# Exercises on regexes
Relevant documentation: https://docs.python.org/3.5/library/re.html, https://docs.python.org/3.5/howto/regex.html#regex-howto

The exersises are a mix of pre-written code which is ready to be used "as is" and areas where you need to fill in missing code, denoted by "CODE HERE". As you progress through the exercises, you will note that there is less and less pre-written code, meaning you will have to write more code yourself.

In [None]:
import re
from html.parser import HTMLParser
from datetime import date
import xml.etree.ElementTree as ET
from xml.etree.ElementTree import tostring

In [None]:
def text_match(text, pattern):
    return re.search(pattern,  text) is not None

def evaluate_pattern(text_list, pattern, should_match=True):
    for text in text_list:
        match = text_match(text, pattern)
        if not match and should_match:
            print(f"failed to match pattern {pattern} to text {text}")
        elif match and should_match:
            print(f"successfully matched pattern {pattern} to text {text}")
——
■ **YOUR GOAL**:
Reproduce the regex exercise page above from "# Exercises on" up to and including "more code yourself.".

■ **STORED DATA**:
——
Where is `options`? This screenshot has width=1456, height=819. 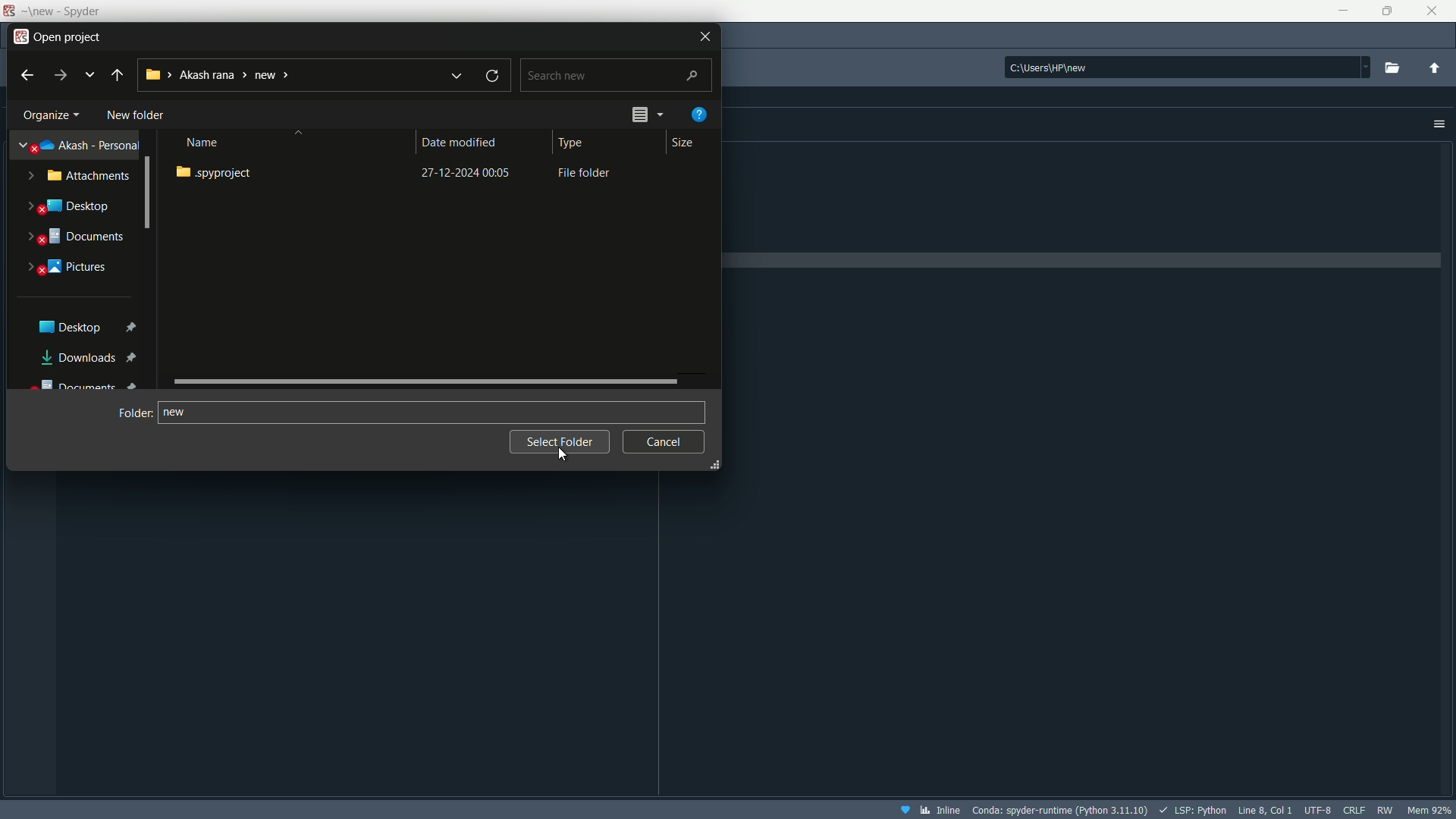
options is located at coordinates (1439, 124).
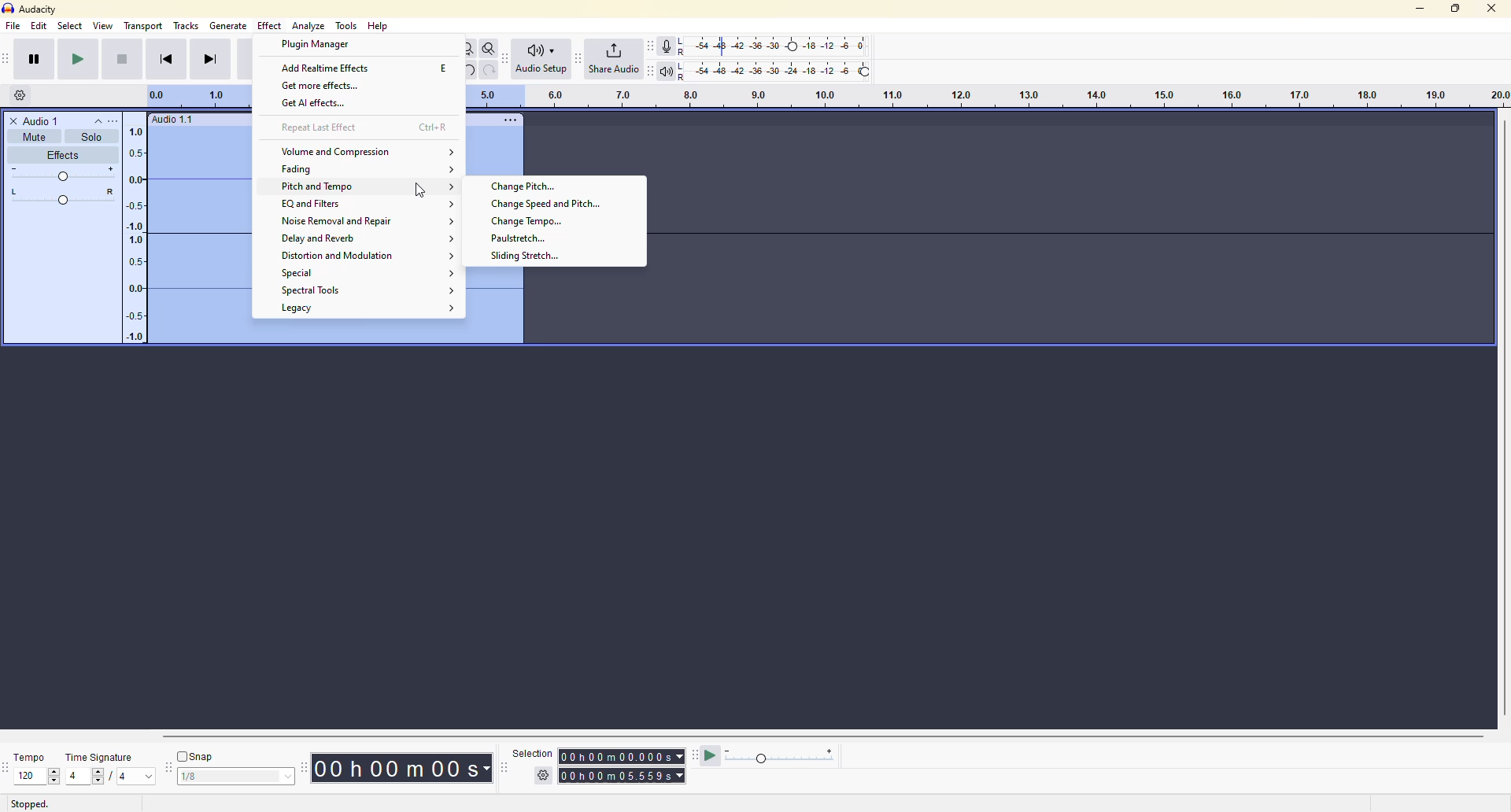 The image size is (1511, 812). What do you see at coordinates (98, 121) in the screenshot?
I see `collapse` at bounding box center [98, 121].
——
■ **WRITTEN ANSWER**:
# Exercises on regexes
Relevant documentation: https://docs.python.org/3.5/library/re.html, https://docs.python.org/3.5/howto/regex.html#regex-howto

The exersises are a mix of pre-written code which is ready to be used "as is" and areas where you need to fill in missing code, denoted by "CODE HERE". As you progress through the exercises, you will note that there is less and less pre-written code, meaning you will have to write more code yourself.